Entity Confidence

Each extracted entity has an associated confidence value between 0 and 1. The value denotes the likelihood that the entity is an actual entity per the algorithm. In order to eliminate noise Idyl E3 offers some methods for filtering out low confidence entities. The entities that are filtered out are simply not returned in response to an extraction API call. Refer to Idyl E3’s Configuration for instructions on how to select which method to use.

Entities extracted by a plugin that performs regular expression-based or dictionary-based extraction are assigned a confidence value of 1.0 and are never filtered.

Entity Filtering Methods

Simple Confidence Filtering

The first method filters out entities with having a confidence lower than some arbitrary value. The extraction API includes a confidence threshold parameter. (Refer to the API documentation to learn how to provide the parameter in an API call.) Each extracted entity whose confidence is lower than the threshold will not be returned. This method of entity filtering is fast but is very rigid.

To summarize this method:

  1. An entity extraction request is received containing a confidence threshold.
  2. If an extracted entity’s confidence is greater than or equal to the confidence threshold the entity is returned in the response. Otherwise the entity is filtered out of the response.

Hueristic Confidence Filtering

A second method of entity confidence filtering uses heuristics.

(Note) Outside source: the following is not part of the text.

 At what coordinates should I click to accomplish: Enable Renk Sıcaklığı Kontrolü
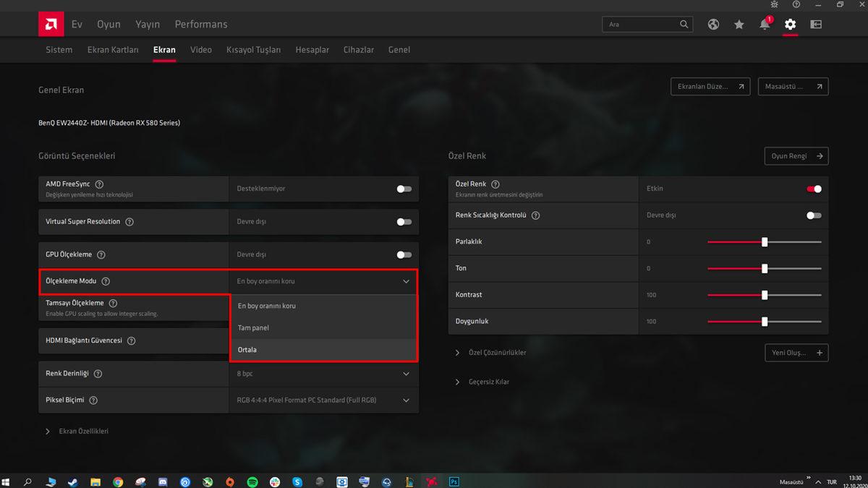813,215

As entities are extracted Idyl E3 tracks the entity confidences per model. When a large enough sample of entity confidences has been tracked, Idyl E3 will begin filtering the entities based on the mean of the confidences and how statistically significant an entity’s confidence is from the mean.

Until Idyl E3 has accumulated a large enough sample the entity filtering will be performed simply by comparing the confidence threshold. Even after the collected sample is sufficient if an entity’s confidence is greater than the threshold the entity will not be filtered and will always be returned.

Overall, this filtering is less rigid than simply filtering by a confidence threshold.

To summarize this method:

  1. An entity extraction request is received containing a confidence threshold.
  2. If an extracted entity’s confidence is greater than or equal to the confidence threshold the entity is returned in the response.
  3. If Idyl E3 has collected a large enough sample it will compare confidence with the sampled mean. Otherwise the entity is filtered out of the response and request processing ends.
  4. If the entity’s confidence is statistically significant to the mean it will be returned in the response. Otherwise the entity is filtered out of the response.

Selecting the Confidence Filtering Method

Refer to the Configuration for details on selecting an entity confidence filtering method.